At the conference, Shelton realized his church could improve existing policies. While existing protocols try to deter what one conference speaker called the “outside threat” posed by perpetrators seeking access to victims in youth and children’s ministries, Shelton said they ignore the possibility that the abuser is already in the church. With a history of abuse but no criminal record to show for it, the majority of perpetrators will pass a background check.

“That was something I had never thought about,” said Shelton. “So, I’m going to take that home and really think about that and try to implement some practices to address that.”

All three pastors said young families looking for a church expect to find strong safety protocols within the children’s ministries—otherwise they will look elsewhere for a church home.

Suffering with those abused

Preventing abuse within the church is only part of the culture pastors must cultivate.

“If the church is supposed to be a place where people heal, then we need to be so careful with those who have gone through abuse situations so that the atmosphere is such that they can heal and we hear them,” said Shelton.

Beasley’s abuse experience has informed how he pastors.

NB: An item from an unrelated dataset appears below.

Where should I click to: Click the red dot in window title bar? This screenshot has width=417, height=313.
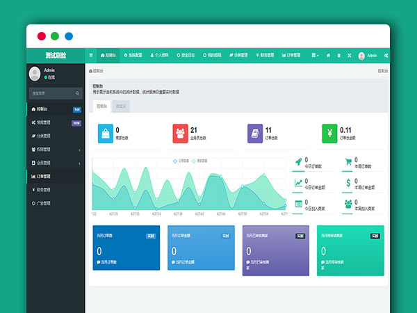click(41, 35)
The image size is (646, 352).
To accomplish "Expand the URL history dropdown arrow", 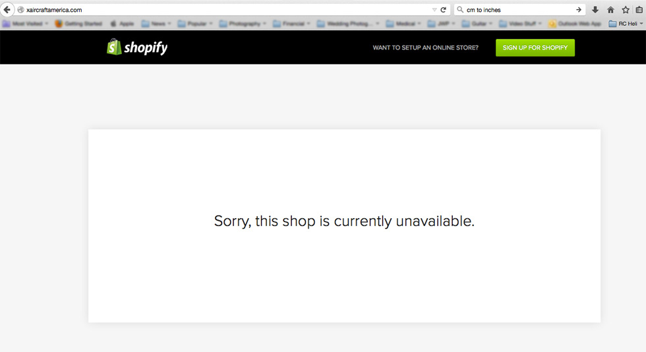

It has also made processing recent victims’ stories difficult.

“To see the flippant attitudes people take toward abuse … is absolutely crushing,” he said.

Biblical care requires that the church take seriously any report of abuse, the pastors said.

“We need to believe survivors of abuse and err on that side,” said Powell.

Giving ear to their stories may require more than a pastor, they admitted. Because female victims of abuse may not want to confide in a male pastor, the pastors said it is important to have prominent female lay leaders or staff willing to hear those stories of abuse. And, like with child safety policies, having protocols in place to help abuse victims allows the church to respond quickly, effectively and compassionately when abuse is reported.

The Caring Well Challenge equips congregations to that end. A handbook produced by the ERLC, “Becoming a Church that Cares Well for the Abused,” and an accompanying video series can train church members in how to help victims of abuse within their congregations.

Emanuel Baptist Church is part of a pilot program using the new material. Shelton said he will introduce the program at his church.

All three churches use or will begin using MinistrySafe. To encourage more SBTC churches to utilize the program, the SBTC will pay for up to five church members in 1,000 churches to take the training.

The pastors said programs, policies and training serve an essential purpose in creating a safe environment for all church members. Yet pastors must also foster an environment within the church that does not dismiss the reality of sin within the congregation but cares for those harmed by it.

“But ultimately, it has to wind up in the hearts of the people,” Powell said. “They have to get their minds around it. It’s a comprehensive work of an entire congregation to push toward an ideal and goal and not just implement a program and be good.”